Term used to describe an arrangement where the customer will purchase cannabis on credit, usually to be repaid on one's pay day, or when cannabis is sold for commercial applications.

===Online trends===
Australians have transitioned into utilizing the online space when it comes to accessing and purchasing their favorite cannabis accessories. Online trends differ from city to city, and per capita, in 2016 Brisbane, Adelaide and Launceston were searching online the most; followed by Toowoomba, Melbourne, Sydney and Gold Coast. As far as the cannabis accessories searched for the most online, in 2016 Australians were particularly keen on shopping for bongs as they made up 72% of searches, while vaporizers made up 15%. These higher quality methods of ingesting marijuana smoke or vapors were followed by pipes at 10% and rolling papers at just 3%.

Interest has grown in the last decade for cannabis related news, data sourced using AHREF in 2020 showed that cannabis related news and articles per year grew 18,850% since 2010.

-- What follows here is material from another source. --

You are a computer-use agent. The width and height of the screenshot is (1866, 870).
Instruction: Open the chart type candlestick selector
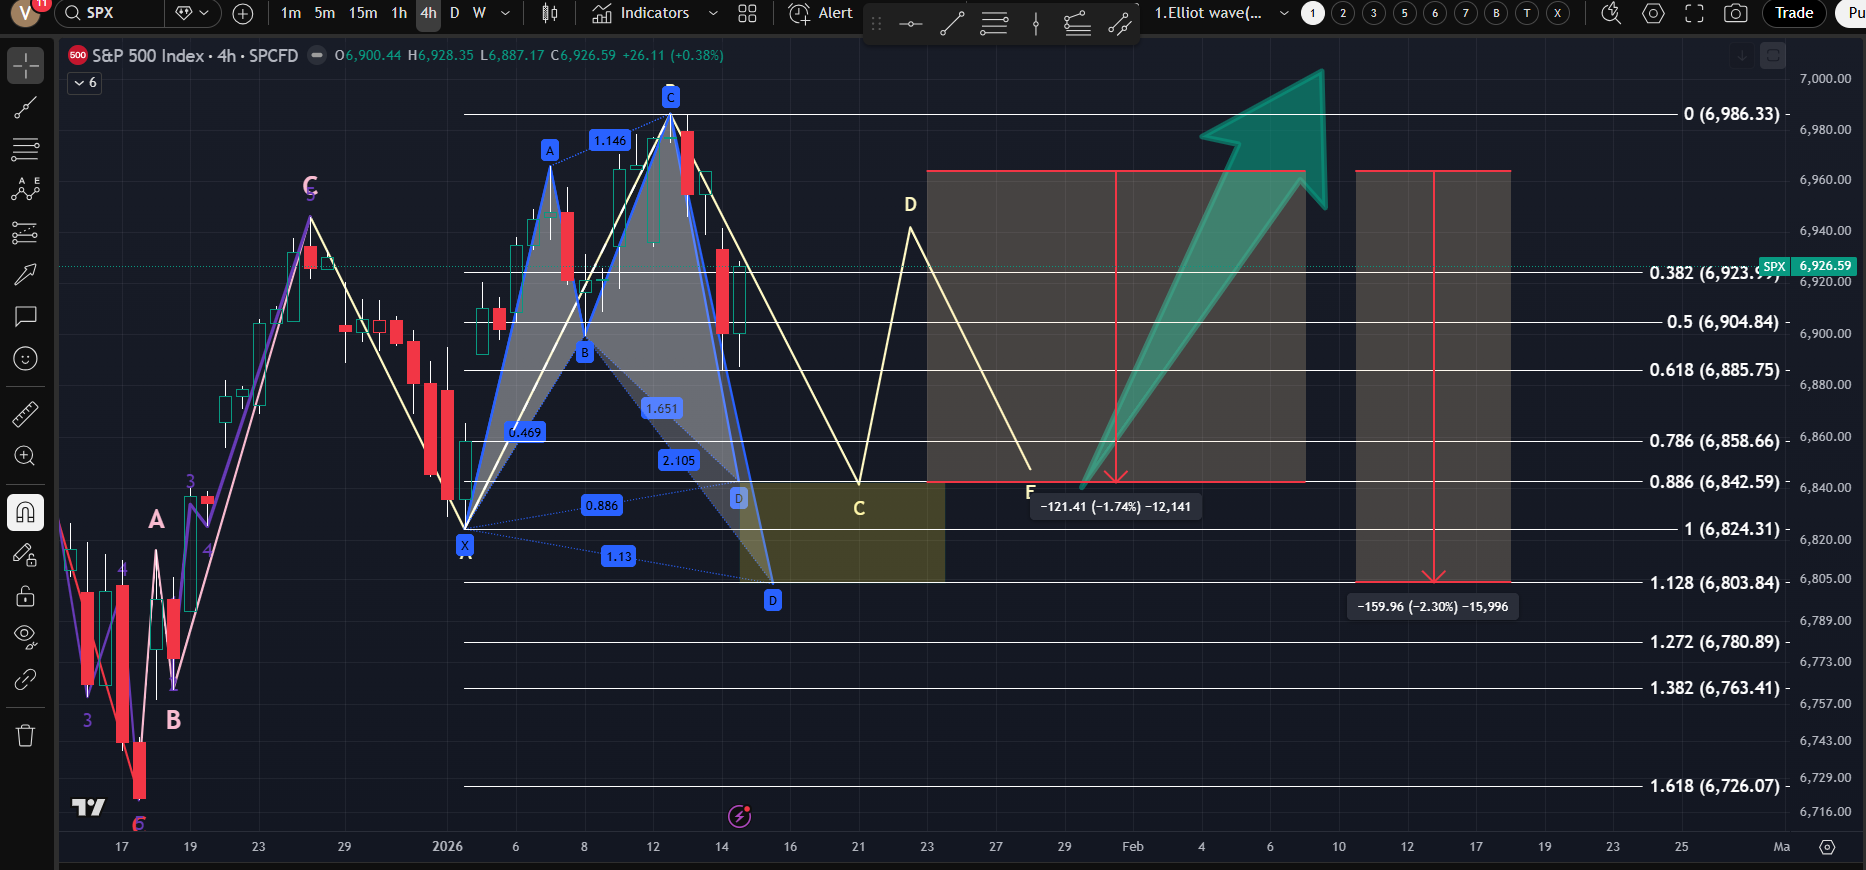click(x=549, y=13)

In 2020 the Therapeutic Goods Administration approved Australia's first medical-cannabis app. Patients will be able to use the app to order and pay for pre-approved prescriptions. Patients requesting medical cannabis prescriptions will not be eligible for the platform before being granted access to the Special Access Scheme by the TGA. The app will also allow approved providers to prescribe medical cannabis products to regular patients – without the need for multiple in-person visits.

===Cannabis expos===
There is a number of cannabis related expos and expos showcasing cannabis related products in Australia, they mainly hope to give their guests information and greater awareness around the crucial benefits the hemp and cannabis plant has already unlocked, and its sustainable solutions for the future. They have a number of experiential and educational interactive activities for all ages alongside local and international exhibitors. Through workshops, displays, speakers and exhibitors showcasing everything from hemp fibres, foods, beverages, clothing and textiles, medicinal products, extraction equipment, building materials, beauty products, gardening, hydroponic equipment and much more.

===Annual 420 rallies===
20 April has become an international counterculture holiday, where people gather to celebrate and consume cannabis. Many such events have a political nature to them, advocating the liberalisation / legalisation of cannabis. Vivian McPeak, a founder of Seattle's Hempfest states that 4/20 is "half celebration and half call to action". Paul Birch calls it a global movement and suggests that one cannot stop events like these. In Australia the annual 420 in the park rallies held in major cities across the country aim to be a celebration of culture, creativity, compassion and the wonderful diversity of good-people who for various reasons, choose to consume cannabis. The rallies give the cannabis community an opportunity to demonstrate very clearly to the general public and to Australia at large, that there is nothing to be afraid of, and to stand united in calling on the Government to legalise adult cannabis use, and ensure that dismantling cannabis prohibition is on the agenda. In 2019 a 15yo girl attended a rally in Melbourne and was punched in the head by a police officer whilst handcuffed and resisting arrest, In 2020 the officer was cleared of wrongdoing after the girl was found to have spat on police officers, constituting assault and resisting arrest.